Questa volta, dopo un tragitto in autostrada dai mille lavori in corso e un giornaliero della metro caro al pari di un ingresso a museo, voglio correre il rischio di scriverne, di raccontare una città. Milano forse non è più quella metropoli da bere: a me è sembrata una città tra parentesi. Incastonata, oppure incistata, tra due contrafforti analoghi eppure lontani. 

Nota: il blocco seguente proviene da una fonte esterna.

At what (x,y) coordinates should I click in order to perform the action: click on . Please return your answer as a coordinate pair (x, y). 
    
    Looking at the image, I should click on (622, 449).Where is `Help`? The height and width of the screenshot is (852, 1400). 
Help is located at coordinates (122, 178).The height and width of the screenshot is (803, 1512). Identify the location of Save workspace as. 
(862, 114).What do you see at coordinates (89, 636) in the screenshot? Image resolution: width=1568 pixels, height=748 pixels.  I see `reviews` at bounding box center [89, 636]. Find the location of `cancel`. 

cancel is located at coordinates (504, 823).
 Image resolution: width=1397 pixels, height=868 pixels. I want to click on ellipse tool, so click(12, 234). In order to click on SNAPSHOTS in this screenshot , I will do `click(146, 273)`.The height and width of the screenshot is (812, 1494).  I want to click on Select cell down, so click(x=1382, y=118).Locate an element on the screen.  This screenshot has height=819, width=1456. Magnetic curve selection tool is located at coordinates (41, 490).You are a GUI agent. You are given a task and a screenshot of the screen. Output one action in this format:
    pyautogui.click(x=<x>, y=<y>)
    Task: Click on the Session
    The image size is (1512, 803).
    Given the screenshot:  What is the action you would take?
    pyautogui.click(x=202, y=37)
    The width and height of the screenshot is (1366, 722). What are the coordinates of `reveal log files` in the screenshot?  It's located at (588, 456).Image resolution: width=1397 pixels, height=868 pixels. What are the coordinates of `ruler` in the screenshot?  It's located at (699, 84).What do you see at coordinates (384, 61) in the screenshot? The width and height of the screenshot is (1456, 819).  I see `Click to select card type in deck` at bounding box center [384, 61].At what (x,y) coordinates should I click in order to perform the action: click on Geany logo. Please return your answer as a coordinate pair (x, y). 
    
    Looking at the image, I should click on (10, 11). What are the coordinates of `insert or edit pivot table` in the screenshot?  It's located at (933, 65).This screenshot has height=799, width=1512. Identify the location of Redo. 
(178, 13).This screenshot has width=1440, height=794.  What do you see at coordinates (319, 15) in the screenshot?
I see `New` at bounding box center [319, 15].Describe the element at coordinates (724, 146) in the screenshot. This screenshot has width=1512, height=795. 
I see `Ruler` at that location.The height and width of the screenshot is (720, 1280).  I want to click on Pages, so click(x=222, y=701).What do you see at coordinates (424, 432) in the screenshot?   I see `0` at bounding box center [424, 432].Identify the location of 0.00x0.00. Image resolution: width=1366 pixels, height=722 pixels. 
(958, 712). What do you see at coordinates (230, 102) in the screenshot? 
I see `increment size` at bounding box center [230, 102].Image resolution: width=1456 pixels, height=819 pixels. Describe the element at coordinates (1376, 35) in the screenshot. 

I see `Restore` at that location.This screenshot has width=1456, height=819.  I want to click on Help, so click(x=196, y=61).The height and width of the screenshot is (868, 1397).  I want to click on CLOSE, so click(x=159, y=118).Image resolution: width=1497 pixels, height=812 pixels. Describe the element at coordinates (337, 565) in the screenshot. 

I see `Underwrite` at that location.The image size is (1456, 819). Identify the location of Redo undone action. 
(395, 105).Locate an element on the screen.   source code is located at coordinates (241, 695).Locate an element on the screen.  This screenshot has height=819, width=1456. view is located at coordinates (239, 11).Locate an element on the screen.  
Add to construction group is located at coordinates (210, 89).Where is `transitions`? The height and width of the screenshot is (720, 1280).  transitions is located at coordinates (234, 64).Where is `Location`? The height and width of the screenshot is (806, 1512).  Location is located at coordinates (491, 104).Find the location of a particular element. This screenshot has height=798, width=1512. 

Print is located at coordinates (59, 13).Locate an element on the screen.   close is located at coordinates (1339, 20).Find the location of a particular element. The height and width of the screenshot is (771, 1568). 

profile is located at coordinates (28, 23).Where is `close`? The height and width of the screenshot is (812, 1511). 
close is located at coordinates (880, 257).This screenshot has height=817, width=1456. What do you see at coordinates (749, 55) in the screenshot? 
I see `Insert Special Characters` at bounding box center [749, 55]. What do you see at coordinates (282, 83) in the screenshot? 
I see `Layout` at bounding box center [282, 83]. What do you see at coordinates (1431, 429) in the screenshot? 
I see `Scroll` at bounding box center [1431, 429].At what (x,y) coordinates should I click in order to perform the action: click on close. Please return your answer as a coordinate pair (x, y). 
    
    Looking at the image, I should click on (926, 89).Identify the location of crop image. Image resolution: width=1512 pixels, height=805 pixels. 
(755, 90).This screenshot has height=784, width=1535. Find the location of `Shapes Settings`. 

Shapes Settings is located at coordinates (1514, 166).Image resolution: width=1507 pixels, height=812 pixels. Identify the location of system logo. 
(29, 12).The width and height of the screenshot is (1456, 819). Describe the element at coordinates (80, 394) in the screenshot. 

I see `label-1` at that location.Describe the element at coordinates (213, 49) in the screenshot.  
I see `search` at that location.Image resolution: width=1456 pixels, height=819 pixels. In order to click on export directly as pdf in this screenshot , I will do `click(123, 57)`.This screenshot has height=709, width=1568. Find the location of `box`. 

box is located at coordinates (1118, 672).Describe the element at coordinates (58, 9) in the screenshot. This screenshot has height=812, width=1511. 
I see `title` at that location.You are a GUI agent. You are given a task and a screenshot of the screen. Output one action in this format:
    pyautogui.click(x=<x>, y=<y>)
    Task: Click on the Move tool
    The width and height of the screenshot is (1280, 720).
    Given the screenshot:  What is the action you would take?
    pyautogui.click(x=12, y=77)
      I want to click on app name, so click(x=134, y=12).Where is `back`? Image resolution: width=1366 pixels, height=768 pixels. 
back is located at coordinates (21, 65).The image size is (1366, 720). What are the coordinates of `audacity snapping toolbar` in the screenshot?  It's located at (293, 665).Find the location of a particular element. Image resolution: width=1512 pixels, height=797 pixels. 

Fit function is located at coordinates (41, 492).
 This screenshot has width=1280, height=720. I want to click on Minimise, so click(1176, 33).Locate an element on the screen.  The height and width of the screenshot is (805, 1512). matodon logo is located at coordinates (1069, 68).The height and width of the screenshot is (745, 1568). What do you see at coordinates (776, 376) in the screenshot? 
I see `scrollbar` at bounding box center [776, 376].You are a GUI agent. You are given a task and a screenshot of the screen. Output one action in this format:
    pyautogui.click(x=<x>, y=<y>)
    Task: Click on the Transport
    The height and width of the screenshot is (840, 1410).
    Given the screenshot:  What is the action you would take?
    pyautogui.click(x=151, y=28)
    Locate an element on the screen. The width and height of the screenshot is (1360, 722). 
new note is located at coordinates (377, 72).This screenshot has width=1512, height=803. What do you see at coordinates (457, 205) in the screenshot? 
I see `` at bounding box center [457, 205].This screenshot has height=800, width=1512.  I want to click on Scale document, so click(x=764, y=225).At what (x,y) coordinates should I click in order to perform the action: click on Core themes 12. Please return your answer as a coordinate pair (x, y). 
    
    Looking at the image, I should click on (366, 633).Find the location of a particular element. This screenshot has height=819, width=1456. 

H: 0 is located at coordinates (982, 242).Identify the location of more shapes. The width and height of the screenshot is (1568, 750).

dalla mostra temporanea sull’arte di Mario Sironi

Ovviamente si tratta di una chiave di lettura, di un finto espediente per provare a tenere un diario delle impressioni d’un pomeriggio. Un esercizio di scrittura, più che di stile, giusto per non annoiare la penna della copywriter che a una certa non vuole scrivere solo di brand e di strategie di comunicazione. Milano per me, e per me soltanto, è stata un percorso tra fermate e una fermata tra scorci d’arte. Sottolineo il “per me soltanto” perché nulla di questa narrazione deve sembrare aspirare al collettivo, o all’assoluto. Si tratta in fondo di un diario sconclusionato, con la certezza di essere una parentesi tra due mondi: quello della settimana lavorativa (la mia) e della routine della città del lavoro (la sua).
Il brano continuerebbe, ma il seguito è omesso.